What is asked :: Reproduce the lines of the data starting at the line containing "Given: Check the banned-ips.json checkbox" and ending at the line containing "Screen dimensions: 1258x952", including both of those lines.

Stored records ::
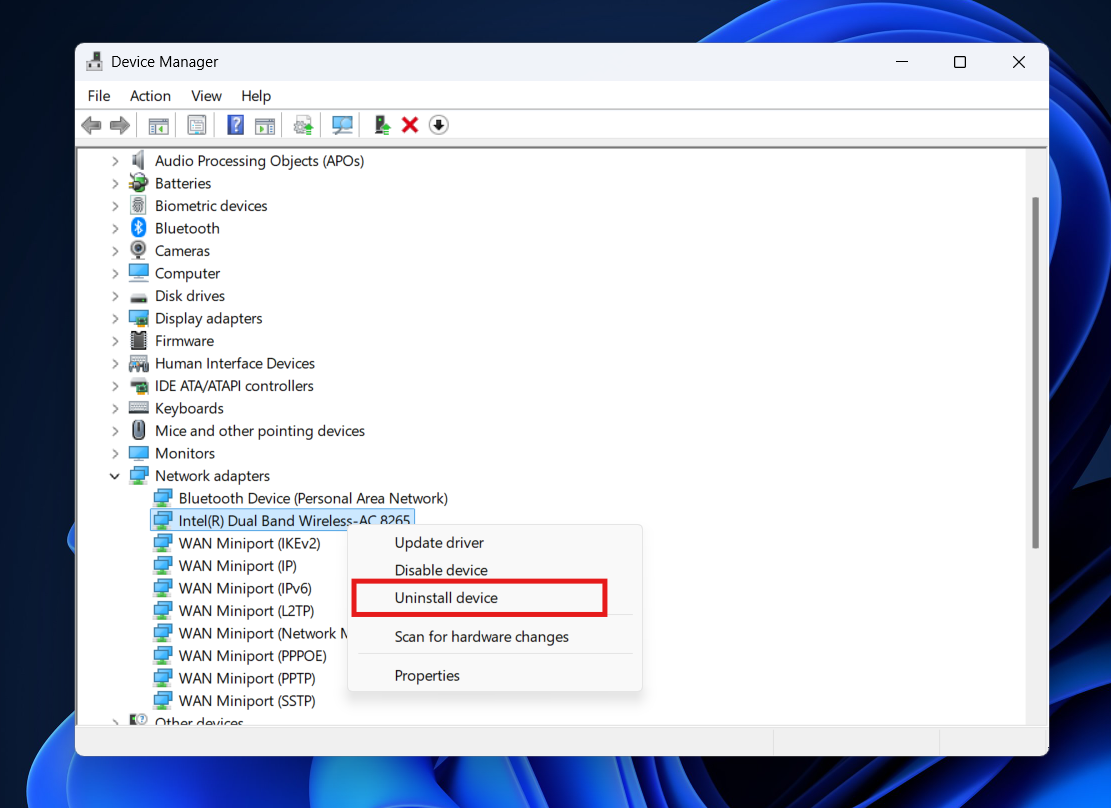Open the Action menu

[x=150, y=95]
* * *
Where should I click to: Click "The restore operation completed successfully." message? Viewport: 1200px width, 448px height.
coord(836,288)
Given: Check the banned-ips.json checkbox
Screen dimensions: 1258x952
...
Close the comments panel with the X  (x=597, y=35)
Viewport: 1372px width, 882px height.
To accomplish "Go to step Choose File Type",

Result of the task ::
Given: Check the banned-ips.json checkbox
Screen dimensions: 1258x952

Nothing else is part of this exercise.